Your brain is wired to recover from stress through social contact. Oxytocin, a hormone released during positive social interactions, directly suppresses anxiety and strengthens your ability to adapt to difficult circumstances. This isn’t abstract. Physical proximity to people you trust, meaningful conversation, even brief moments of warmth with a friend or partner produce measurable changes in your stress response.

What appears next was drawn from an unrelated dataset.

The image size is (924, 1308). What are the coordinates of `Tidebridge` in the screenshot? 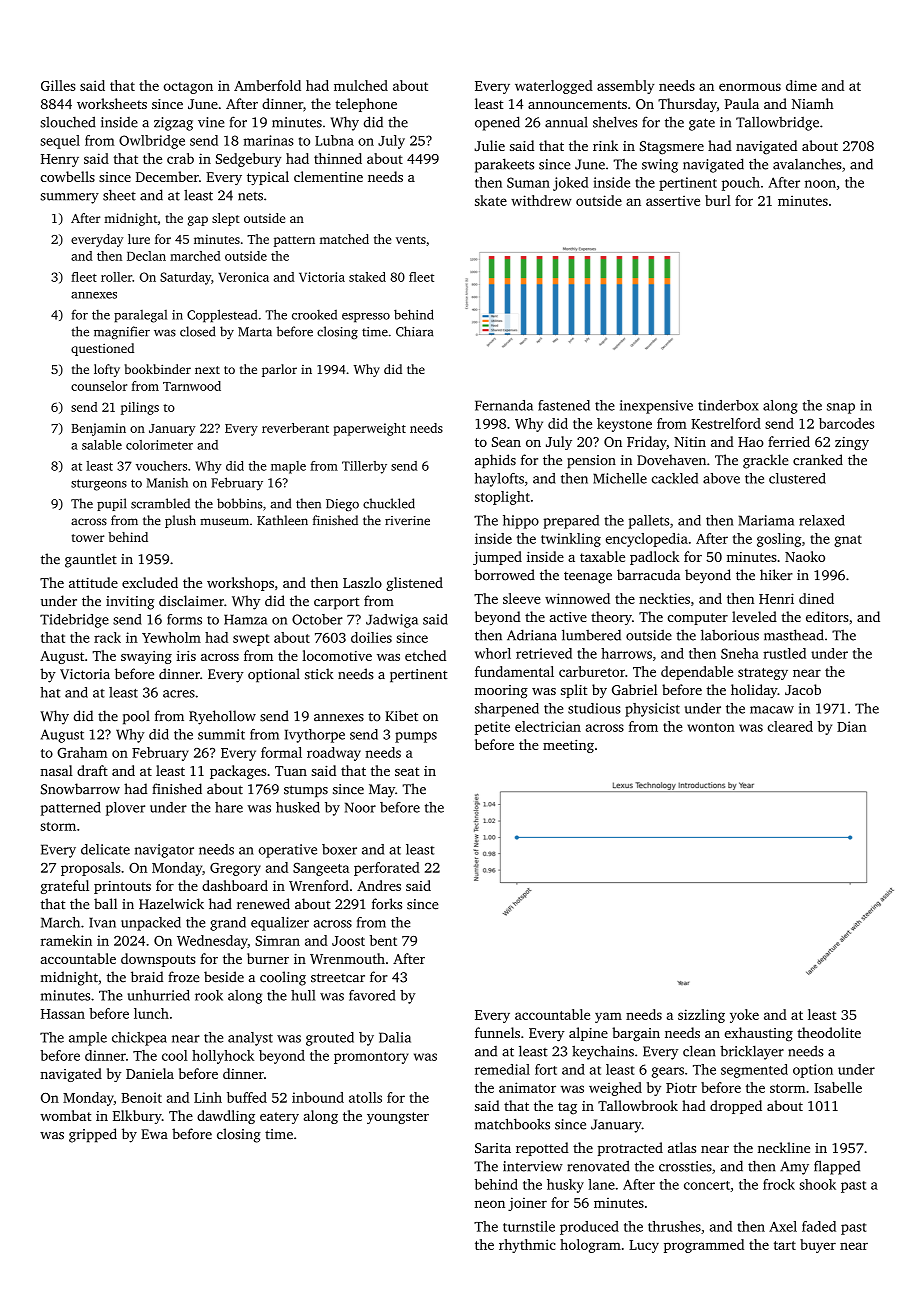 It's located at (74, 621).
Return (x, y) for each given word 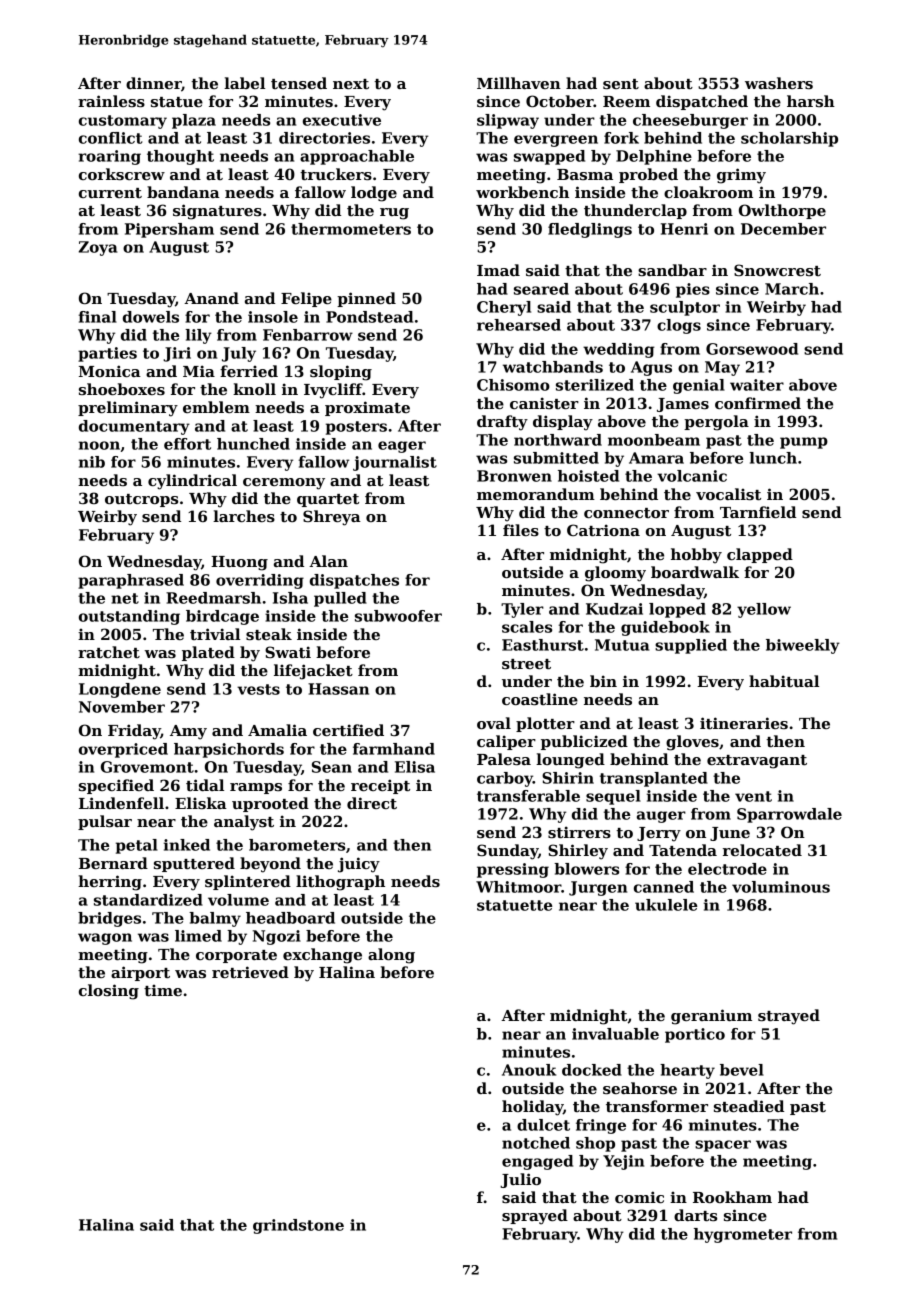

When life gets hard, the instinct to isolate is strong. You may feel like a burden, or simply lack the energy to reach out. But isolation removes one of your most powerful recovery tools. You don’t need to explain everything or ask for solutions. A phone call, a shared meal, a walk with someone you’re comfortable with, these are enough to activate the social bonding systems that buffer you against stress.

Build a Minimal Daily Structure

During overwhelming periods, routines often collapse. You stop eating regularly, your sleep schedule drifts, you abandon the small habits that normally anchor your days. This creates a feedback loop where the loss of structure amplifies the feeling of chaos, which makes it harder to rebuild structure.

You don’t need to overhaul your life. Pick three non-negotiable anchors for your day: a consistent wake-up time, one meal you eat at a regular hour, and one small activity that moves your body. That’s it. These anchors give your nervous system a sense of predictability, which is calming on a biological level. As the crisis passes and your energy returns, you can add more. But during the hardest stretch, three anchors are enough.

Know When Stress Becomes Something More

Normal stress, even intense stress, tends to fluctuate. You have bad hours and slightly better ones. You can still function in some areas even if others are falling apart. But there’s a clinical threshold worth knowing about. If emotional or behavioral symptoms develop within three months of a stressor, and those symptoms feel out of proportion to the situation or significantly impair your ability to work, maintain relationships, or handle daily responsibilities, that pattern has a name: adjustment disorder.

The distinction matters because adjustment disorder responds well to professional support, particularly talk therapy. If you’ve been struggling for several weeks and your coping tools aren’t making a dent, or if you notice that distress is worsening rather than slowly improving, that’s useful information. It doesn’t mean you’re broken. It means the difficulty you’re facing has exceeded what self-management alone can handle, and a therapist can help you close that gap. Once the stressor resolves or you develop adequate coping strategies, symptoms typically don’t persist beyond six months.